My heart is so completely full today. I cannot tell you how much it warms and overwhelms my spirit to have heard such an outpouring of comments as we did yesterday. I too often forget how many of you are walking this journey with us. I have another more detailed post I’m working on about the NIH treatment options and the UCLA options, but this morning I just have to offer a little “devotional” that’s been on my heart.
Just over a week ago, Kevin and I were literally sitting across from each other discussing memorial services. That is not because we didn’t believe God could work a miracle, but rather because we were at the point where a miracle was what it was going to take. I don’t write about it too often here, but melanoma is actually one of the least treatable cancers, especially if you are stage four. It is just one of the very terrifying realities of all this and Kevin and I are pretty practical so we don’t hide from it. It is what it is, and better to discuss the possibilities up front than to pretend it might not happen.
Anyway, in the past week, we have literally seen miracle after miracle. God’s hand has been all over every step we have taken in the past seven days, and it has been one of the most amazing experiences we have ever had. We have walked in perfect surrender, knowing that the next step was the only thing we could count on, and kept begging God to simply make it obvious and to start opening and closing doors.
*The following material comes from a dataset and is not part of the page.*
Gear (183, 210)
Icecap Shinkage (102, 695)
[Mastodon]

Today we are in a place of perfect peace and excitement and hope that this treatment will be the magic bullet for Kevin. And trusting that if not that the next one after that will be. We are so confident in God’s plans because of the innumerable ways He has reached out and carried us in the past week. It is impossible to chalk up the number of providential events that have happened over the last week to coincidence.
But here’s the thing. In the simplest terms, a week ago we were sad and mourning, with only the faintest glimmer of hope. Today we are so full of hope and joy that we can hardly stand it. But Kevin hasn’t even started a treatment yet. He has exactly the same amount of cancer that he had a week ago. Who knows, maybe even a little more! God has not healed him. Yet literally everything is different.
I just have to share this with all of you because I think it’s so important to understand that God really does work in real time. He walks with us, carries us, guides us, even when He hasn’t answered our prayers with the “giant” miracle we are looking for. And if I am looking around, I can receive the amazing gift of seeing and feeling His presence no matter the situation. God works miracles and answers prayers on a daily basis by being Emmanuel, God with us. He is here, and He is real, and He is working.
Okay, morning devotion over!
We are on our way right now for Kevin’s FIRST infusion at 8AM at UCLA. Be in prayer that this Anti-PD1 will cause “programmed death” in Kevin’s cancer cells! Amen!